ACTION ITEM:
Please transcribe the records precisely; pictures stay out of your copy.

RECORDED DATA:
━━━━━━━━
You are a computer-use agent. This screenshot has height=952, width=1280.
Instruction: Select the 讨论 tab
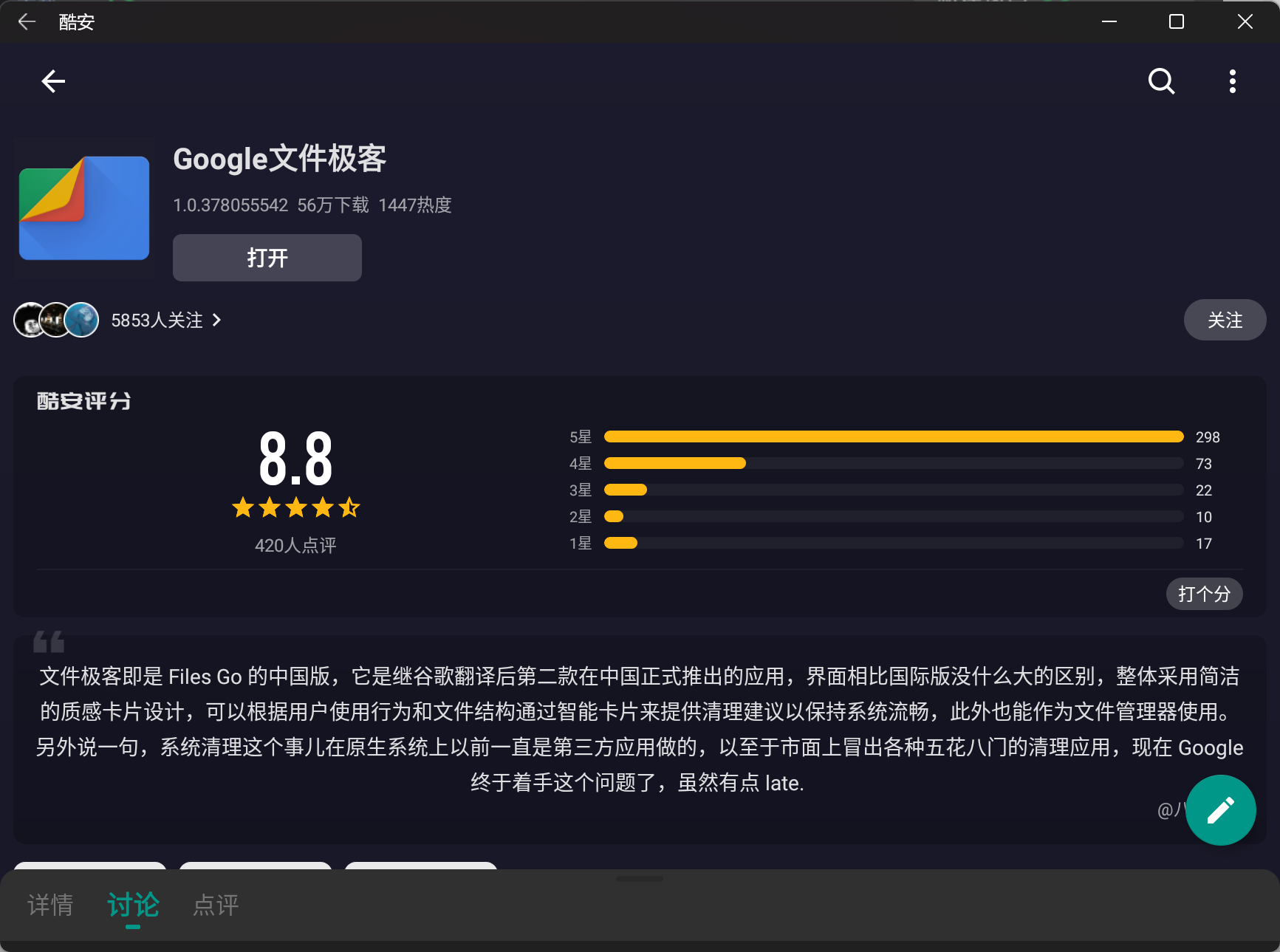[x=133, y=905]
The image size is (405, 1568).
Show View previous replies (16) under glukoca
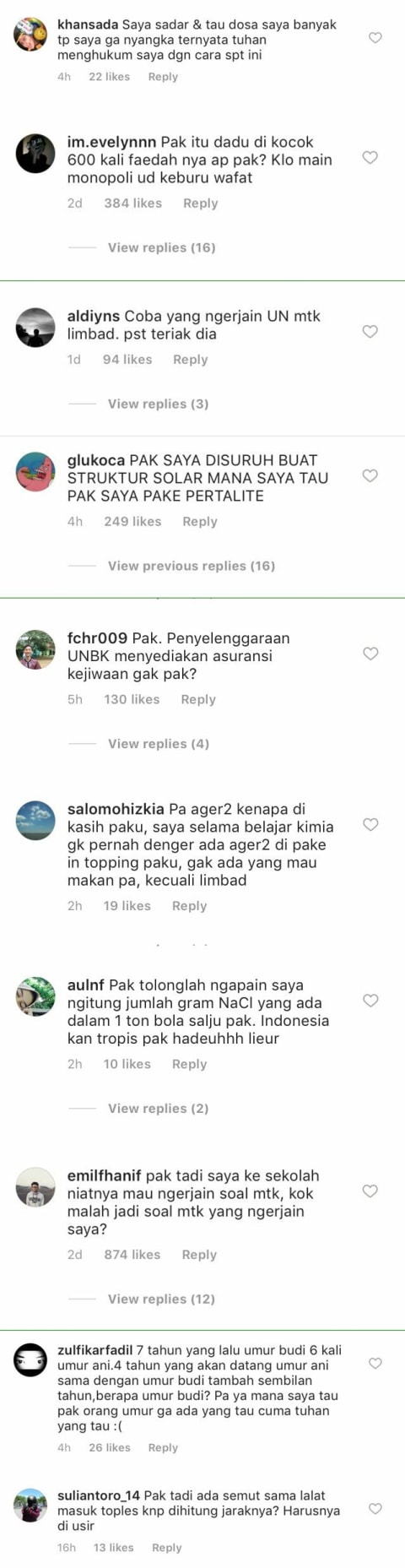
━━━━━━━━
RESULT FOR THIS TASK:
You are a computer-use agent. This screenshot has height=952, width=1280.
Instruction: Select the 讨论 tab
[x=133, y=905]
The image size is (405, 1568).
Show View previous replies (16) under glukoca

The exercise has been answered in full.